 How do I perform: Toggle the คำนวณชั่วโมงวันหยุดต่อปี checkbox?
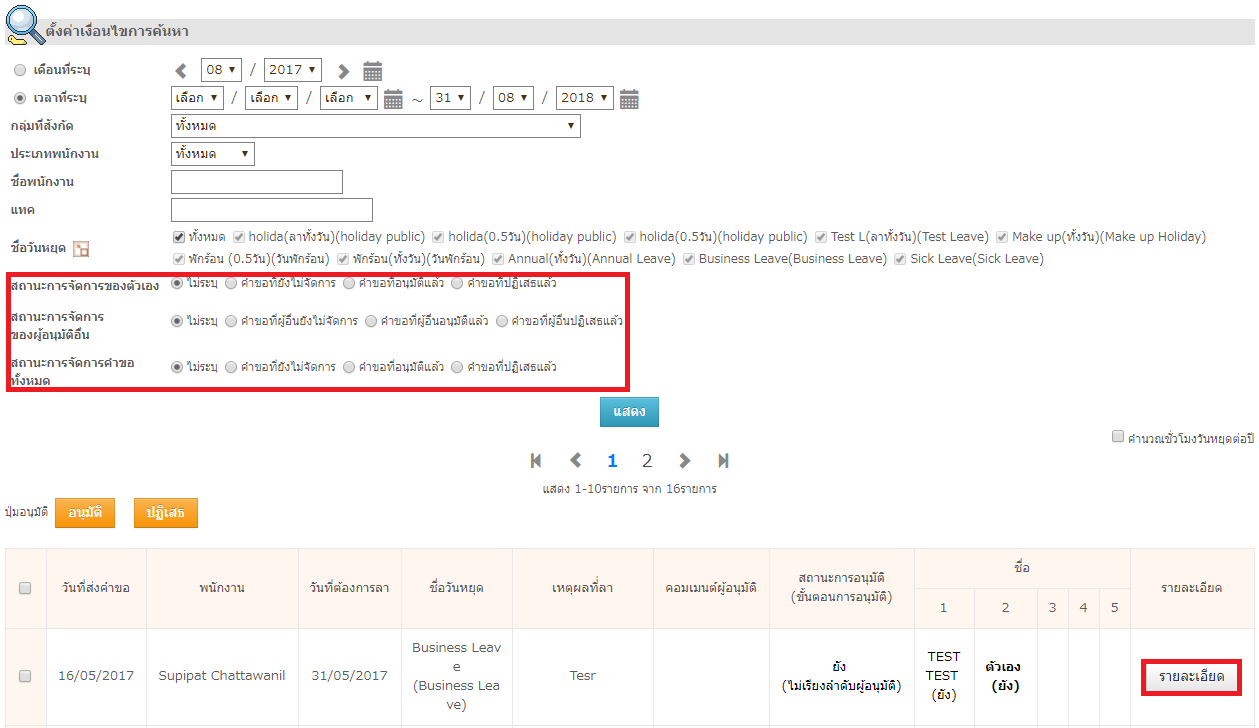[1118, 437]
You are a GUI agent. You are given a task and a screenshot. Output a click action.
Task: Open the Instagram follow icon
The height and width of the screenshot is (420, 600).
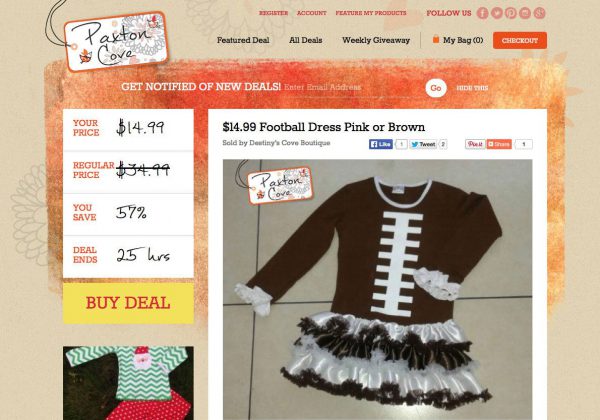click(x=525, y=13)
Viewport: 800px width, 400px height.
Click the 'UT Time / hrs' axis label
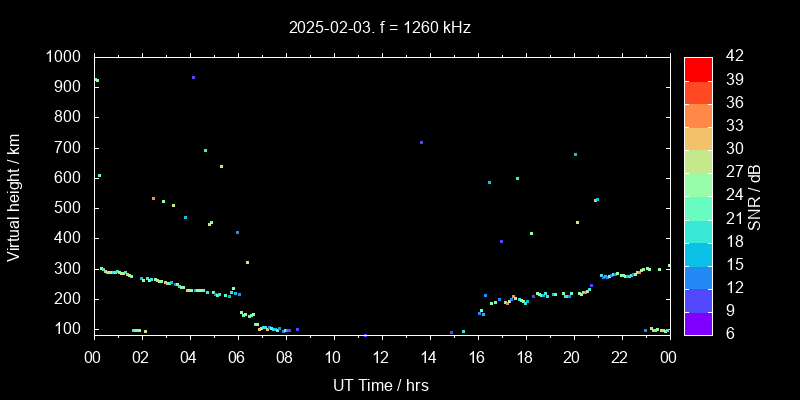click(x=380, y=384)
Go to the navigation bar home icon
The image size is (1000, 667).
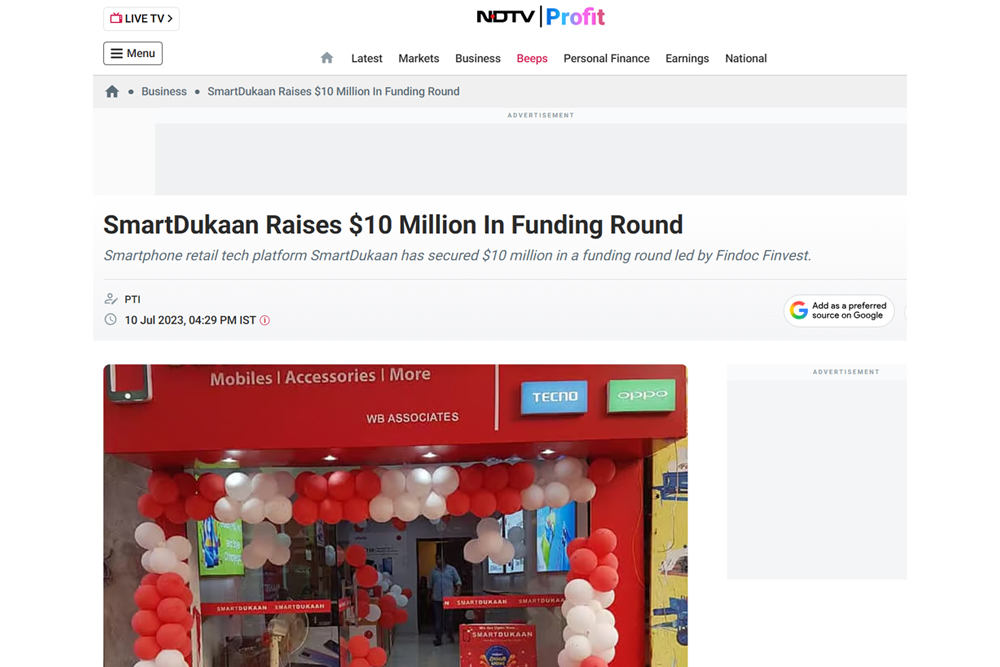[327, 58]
· · ·
What the exercise asks:
Copy out every line of the listing where the word "icon" occurs.

Output of the task:
Task: Open the Instagram follow icon
Go to the navigation bar home icon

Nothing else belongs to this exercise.